|
İZLENİM Recai Şeyhoğlu
SERZENİŞE SERZENİŞ
Dinçer Sezgin, 13 Nisan 2002 tarihli Radikaldeki köşesinde "Serzeniş" başlıklı
yazısında TYS, ED ve Pen Yazarlar Derneği Genel Başkanlarına, 7. Tüyap Kitap Fuarı'nda
yaşadıklarından hareketle birkaç soru soruyor, üzüntülerini dile getiriyor, soruna
çözümler bulmaya çalışıyordu.
Sayın Sezgin, TYS standında imza yaparken (Kendisi, "Yazarlar Sendikası Standı"
diye yazmış. Oysa sendikamızın adı Türkiye Yazarlar Sendikası diye yazılmalıydı.)
yanına bir yazar arkadaşı gelip sormuş. Ağabey, demiş. Sen üç kuruluşun da üyesisin.
Bense hiçbirinin üyesi değilim. Seninle aramızda ne fark var, anlatır mısın, demiş.
Bana göre öncelikle, "Önce git TYS'ye ED'e Pen Yazarlar Derneğine üye ol, ondan
sonra konuşalım." demeliydi Dinçer Sezgin. Bunu yapmayıp örgütsüz yazara örgüt,
dernek, dayanışma, paylaşım filan demeye çalışmış.
Örgütsüz yazar da sürdürmüş sorularını..

İşlenecek veriler -
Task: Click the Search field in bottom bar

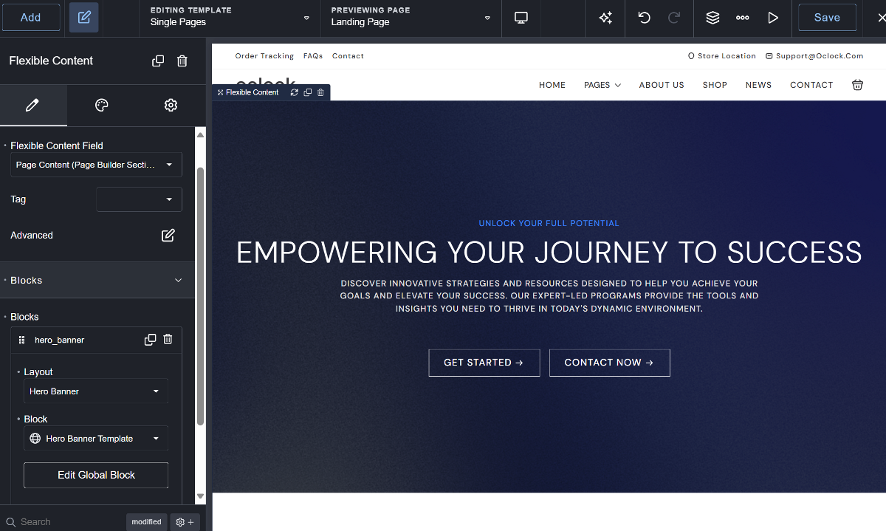Action: coord(66,521)
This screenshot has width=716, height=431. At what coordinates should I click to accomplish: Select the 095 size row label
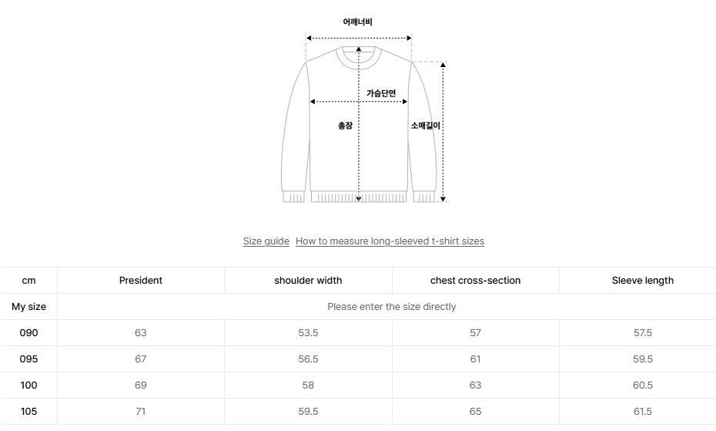click(x=28, y=359)
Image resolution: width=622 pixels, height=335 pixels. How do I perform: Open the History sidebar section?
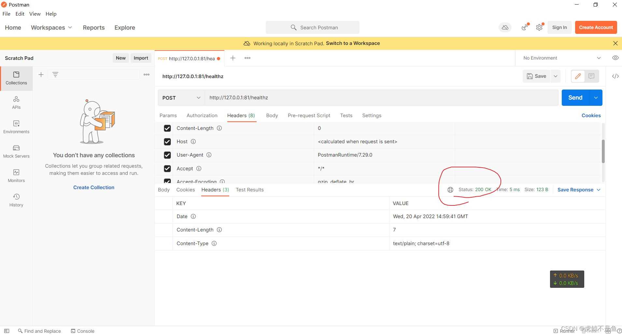(x=16, y=200)
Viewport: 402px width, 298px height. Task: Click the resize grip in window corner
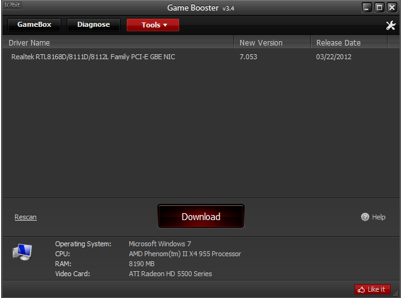396,294
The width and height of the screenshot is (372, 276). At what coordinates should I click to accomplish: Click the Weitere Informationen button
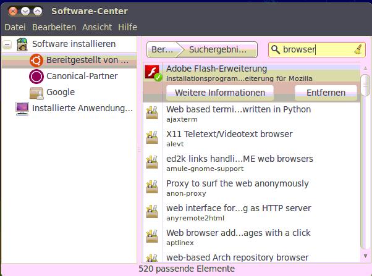click(219, 93)
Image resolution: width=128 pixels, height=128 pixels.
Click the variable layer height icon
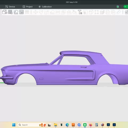pyautogui.click(x=27, y=12)
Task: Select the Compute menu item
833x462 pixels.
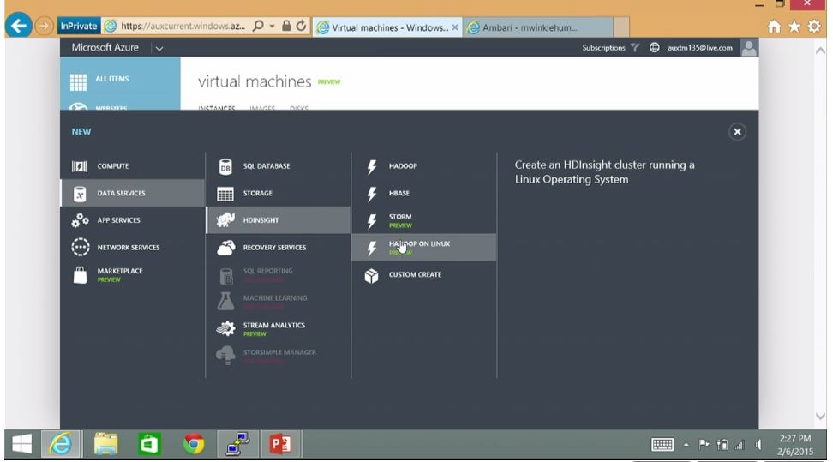Action: 112,166
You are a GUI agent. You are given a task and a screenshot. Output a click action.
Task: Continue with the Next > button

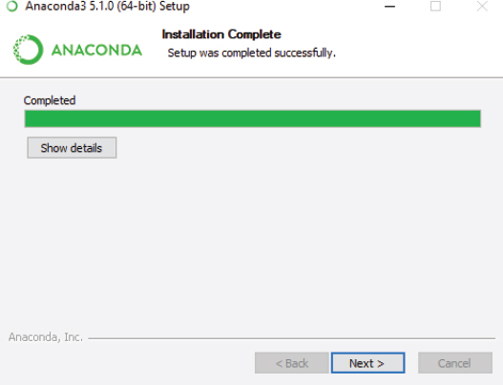[x=368, y=363]
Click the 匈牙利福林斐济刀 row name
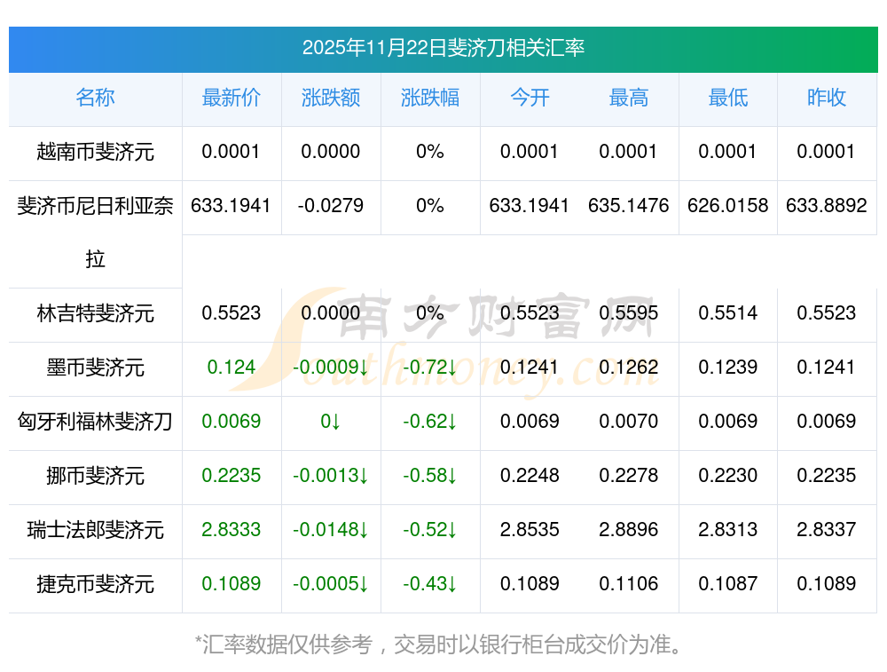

Yapılacaklar -
**a)** Köşe yazısında "diye yazmış. Oysa" sözleriyle açılıp "anlatır mısın, demiş." sözleriyle kapanan bölümü aynen kopyalar mısın?
**b)** Yukarıdaki kayıtların hepsini satırı satırına aynen yazar mısın? Resimler yanıtta yer almasın.

Çözülmüş alıştırma -
**a)**
diye yazmış. Oysa sendikamızın adı Türkiye Yazarlar Sendikası diye yazılmalıydı.)
yanına bir yazar arkadaşı gelip sormuş. Ağabey, demiş. Sen üç kuruluşun da üyesisin.
Bense hiçbirinin üyesi değilim. Seninle aramızda ne fark var, anlatır mısın, demiş.

**b)**
Task: Click the Search field in bottom bar

Action: coord(66,521)
This screenshot has width=716, height=431. At what coordinates should I click to accomplish: Select the 095 size row label
click(x=28, y=359)
Image resolution: width=622 pixels, height=335 pixels. How do I perform: Open the History sidebar section?
(x=16, y=200)
Viewport: 402px width, 298px height. Task: Click the resize grip in window corner
396,294
The width and height of the screenshot is (372, 276). At what coordinates should I click to accomplish: Click the Weitere Informationen button
click(219, 93)
Image resolution: width=128 pixels, height=128 pixels.
Click the variable layer height icon
pyautogui.click(x=27, y=12)
Task: Select the Compute menu item
833x462 pixels.
Action: 112,166
You are a GUI agent. You are given a task and a screenshot. Output a click action.
Task: Continue with the Next > button

[x=368, y=363]
Click the 匈牙利福林斐济刀 row name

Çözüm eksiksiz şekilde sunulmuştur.